De la monumentale signalétique où le simple mot proclame la révolte (Aïda Bruyère) à la mise en scène prolifique de soi déclinant les biais de la perception sociale (Coco de RinneZ), de la céramique méticuleuse comme modèle réduit d’imaginaire rappelant la nature incendiaire du matériau — avec en frontispice l’injonction « Burn them all » (Jordan Roger) — au travail graphique de la plume ou aux architectures mentales matérialisées (Grichka Commaret), le grand écart reste constant mais cohérent. La multidimensionnalité de ces pratiques affirme l’art comme exposition de soi.

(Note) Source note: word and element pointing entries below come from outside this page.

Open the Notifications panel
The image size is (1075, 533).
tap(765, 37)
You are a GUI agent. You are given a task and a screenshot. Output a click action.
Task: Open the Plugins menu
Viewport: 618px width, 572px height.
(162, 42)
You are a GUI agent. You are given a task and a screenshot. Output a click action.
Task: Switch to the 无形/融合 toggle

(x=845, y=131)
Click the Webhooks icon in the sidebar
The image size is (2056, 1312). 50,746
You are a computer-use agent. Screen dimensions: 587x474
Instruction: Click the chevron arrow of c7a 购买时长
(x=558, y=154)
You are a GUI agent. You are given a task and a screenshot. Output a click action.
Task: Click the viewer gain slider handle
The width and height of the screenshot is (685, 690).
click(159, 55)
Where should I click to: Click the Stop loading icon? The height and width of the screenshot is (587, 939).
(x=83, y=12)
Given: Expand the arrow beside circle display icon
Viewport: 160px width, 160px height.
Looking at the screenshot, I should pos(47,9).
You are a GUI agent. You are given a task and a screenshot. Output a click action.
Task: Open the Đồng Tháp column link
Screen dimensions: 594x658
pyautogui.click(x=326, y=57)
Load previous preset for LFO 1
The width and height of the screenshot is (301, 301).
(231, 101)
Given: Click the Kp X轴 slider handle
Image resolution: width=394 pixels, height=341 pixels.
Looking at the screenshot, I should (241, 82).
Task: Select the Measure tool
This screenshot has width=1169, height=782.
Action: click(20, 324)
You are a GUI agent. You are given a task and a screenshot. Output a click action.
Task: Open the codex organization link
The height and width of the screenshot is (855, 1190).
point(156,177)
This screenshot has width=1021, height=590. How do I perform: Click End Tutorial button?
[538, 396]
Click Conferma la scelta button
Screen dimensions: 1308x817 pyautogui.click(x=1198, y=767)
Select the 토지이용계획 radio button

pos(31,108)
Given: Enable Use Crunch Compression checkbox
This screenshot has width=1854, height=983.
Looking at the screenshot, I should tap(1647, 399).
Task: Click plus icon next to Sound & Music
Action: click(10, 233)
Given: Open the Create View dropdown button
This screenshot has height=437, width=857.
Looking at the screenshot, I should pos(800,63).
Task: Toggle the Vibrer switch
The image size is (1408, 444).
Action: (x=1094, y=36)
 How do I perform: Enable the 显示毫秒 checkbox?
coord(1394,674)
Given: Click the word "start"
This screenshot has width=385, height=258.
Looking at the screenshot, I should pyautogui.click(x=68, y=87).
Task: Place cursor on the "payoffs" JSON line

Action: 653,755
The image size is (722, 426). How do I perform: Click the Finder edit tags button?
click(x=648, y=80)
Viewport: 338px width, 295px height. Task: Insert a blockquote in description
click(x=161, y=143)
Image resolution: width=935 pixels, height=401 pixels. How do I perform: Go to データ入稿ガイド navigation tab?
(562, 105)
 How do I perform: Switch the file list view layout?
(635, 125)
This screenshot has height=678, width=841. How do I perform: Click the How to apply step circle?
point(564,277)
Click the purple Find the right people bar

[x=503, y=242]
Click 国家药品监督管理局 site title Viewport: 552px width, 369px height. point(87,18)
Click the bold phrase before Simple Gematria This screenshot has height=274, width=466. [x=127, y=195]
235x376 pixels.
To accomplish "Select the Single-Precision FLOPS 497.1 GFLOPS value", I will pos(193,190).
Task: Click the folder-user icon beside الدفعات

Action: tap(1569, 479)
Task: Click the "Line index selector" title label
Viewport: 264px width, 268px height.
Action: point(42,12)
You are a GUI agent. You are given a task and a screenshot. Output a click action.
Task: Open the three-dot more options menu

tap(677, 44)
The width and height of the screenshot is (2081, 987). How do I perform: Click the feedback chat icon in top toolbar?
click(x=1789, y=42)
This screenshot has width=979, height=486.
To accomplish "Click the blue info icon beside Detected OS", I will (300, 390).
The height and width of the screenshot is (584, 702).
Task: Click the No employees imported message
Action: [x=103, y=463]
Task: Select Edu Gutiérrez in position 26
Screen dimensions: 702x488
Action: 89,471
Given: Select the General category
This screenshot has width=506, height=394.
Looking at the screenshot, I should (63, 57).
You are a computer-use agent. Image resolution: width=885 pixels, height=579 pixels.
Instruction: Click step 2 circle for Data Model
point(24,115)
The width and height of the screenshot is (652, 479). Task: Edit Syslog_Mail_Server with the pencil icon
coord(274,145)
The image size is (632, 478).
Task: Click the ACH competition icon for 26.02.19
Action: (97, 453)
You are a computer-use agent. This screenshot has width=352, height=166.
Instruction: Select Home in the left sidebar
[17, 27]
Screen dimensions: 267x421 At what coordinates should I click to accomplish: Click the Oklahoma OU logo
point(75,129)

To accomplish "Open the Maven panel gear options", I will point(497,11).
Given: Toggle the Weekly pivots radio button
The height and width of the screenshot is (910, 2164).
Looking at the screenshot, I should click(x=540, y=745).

Jusqu’aux confrontations techniques au sein d’une même œuvre : vidéos et sculptures saisissantes de Kim Farkas qui projettent dans un monde au décalage inaltérable, ou accumulations de Chadine Amghar, érigeant un monument résonnant de la polyphonie même des signes. Selon nos vécus et les cultures qui nous entourent, l’usage d’éléments urbains oscille entre inquiétude et affection (pigeon), menace et plaisir (trottinette), banalité et préciosité (parpaing, pastèque). Parlant immédiatement à tous, même s’ils n’ont pas l’heur de connaître les quartiers éponymes, Barbès — Château — Rouge, l’œuvre joue de la fécondité du doute et, en laissant chacun confronter ses affects à sa saisissante familiarité, le médium plastique témoigne d’une énergie en mouvement qui place la pratique au cœur de l’argument.De fait, le motif de la main, du geste, dans sa fragilité et sa persistance, se révèle peu à peu comme le pôle central d’une création en apprentissage continu, pour les artistes comme pour ceux qui les regardent. Et c’est la première leçon, à la fois évidente et inattendue, qui émerge des œuvres : la jeunesse n’est pas dans la tête, elle est dans la main. Au doigt et à l’œil, elle prolifère, éclate, ensemence tous ceux qui se tiennent à son bord ; c’est la seconde leçon : elle rend le plaisir éternel tant qu’on s’y confronte et qu’on lutte pour la (re)garder.